━━━ Selected extract

Again, when it is said, repentance towards God and faith in our Lord Jesus Christ, we have distinct things: one, a state of mind as regards God; the other, faith and confidence in Christ. And repentance is justly thus applied to God, not ever, I believe, to Christ as the object, as faith is; because it is in the heart and conscience toward God in this our nature and character as such, not faith in the means and power of salvation. So I read in 2 Timothy 2:25, “If God will give them repentance to the acknowledging of die truth,” evidently a breaking down of soul; and will was to bow to God’s word. Now these passages shew to me clearly that though a full and free gospel may be the means of leading to repentance, yet repentance is a state of heart produced by it, and not the belief of it in itself. I repent because I believe; I repent of my sins.

Let me now take the rich exhibition of grace in Luke 15. In the first two parables it is sovereign grace, and nothing wrought in the saved one; but the third brings before us the work wrought. The young man comes to himself; and there is the change of mind as to his father, which is always the case when grace works: the hired servants had bread enough there. But the first effect was not joy. “I perish with hunger.” “I will arise and go.” Nor in going was there yet the knowledge of forgiveness. He proposes to say, Make me as one of thy hired servants. Nor had he yet met his father; he met him in his rags. Then he does not say, Make me as one of thy hired servants. He does then know what his father is—does then get the best robe and entrance into the house. But the effect of this, that there was goodness with God, was to find that he was perishing far from him, was to make him arise and go; to change his mind and to turn his face to his father instead of his back, not merely to change his mind as to God, but by that to produce a judgment of himself, and all his ways and state. In a word, the goodness of God led him to repentance. And this repentance was to be preached as well as remission of sins. Faith must be objective, is only objective, and the way of peace and confidence; the judgment of my own state will never be so, nor ought to be. But the faith in the objects presented— God’s free and sovereign love, and the Saviour and His work— produces a subjective state which scripture calls repentance. This is not a preliminary to faith, but its fruit. But there is the subjective fruit. There may have been a faith in Christ’s person and words which has wrought a work in the soul before a free gospel may have been even heard; it may have wrought sorrow and self-judgment, made the soul weary and heavy laden. Then a free gospel will produce outward joy. But when a full and free gospel is preached, and is the first thing heard by a careless soul, it is not a good sign that “they anon with joy receive it.” So the parable, and so ample experience, shews a deep subjective work is a happy and blessed thing produced by the gospel—not man’s work on himself to prepare for it—still produced.

━━━━━━
━━━ Information supplied

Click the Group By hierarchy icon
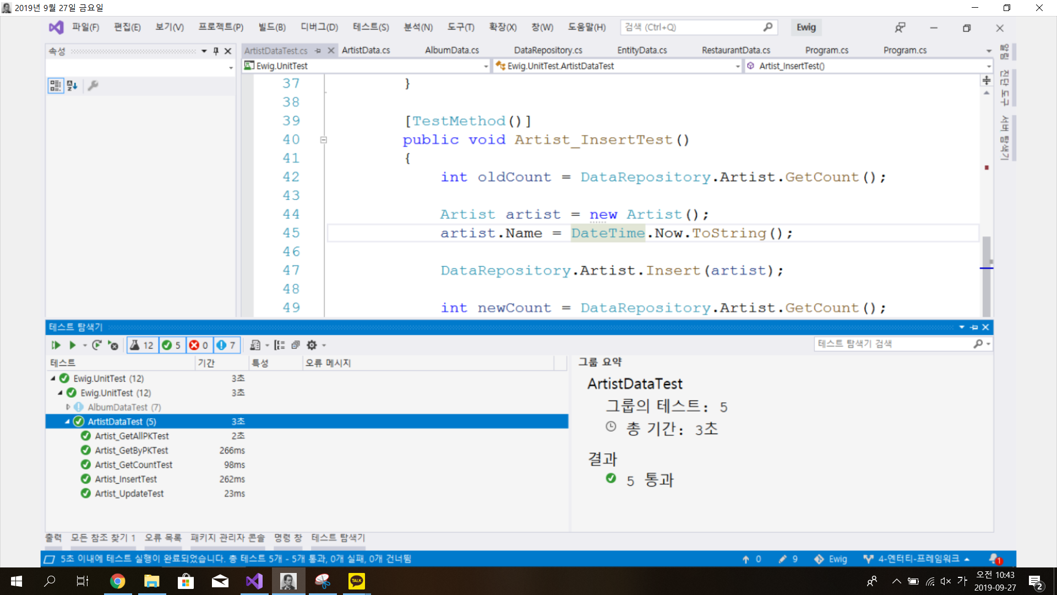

━━━━━━

Please copy the passage on repentance word for word, starting at "Again, when it" and ending at "of my sins.". Rely on the passage on repentance alone, not on the material.

Final result:
Again, when it is said, repentance towards God and faith in our Lord Jesus Christ, we have distinct things: one, a state of mind as regards God; the other, faith and confidence in Christ. And repentance is justly thus applied to God, not ever, I believe, to Christ as the object, as faith is; because it is in the heart and conscience toward God in this our nature and character as such, not faith in the means and power of salvation. So I read in 2 Timothy 2:25, “If God will give them repentance to the acknowledging of die truth,” evidently a breaking down of soul; and will was to bow to God’s word. Now these passages shew to me clearly that though a full and free gospel may be the means of leading to repentance, yet repentance is a state of heart produced by it, and not the belief of it in itself. I repent because I believe; I repent of my sins.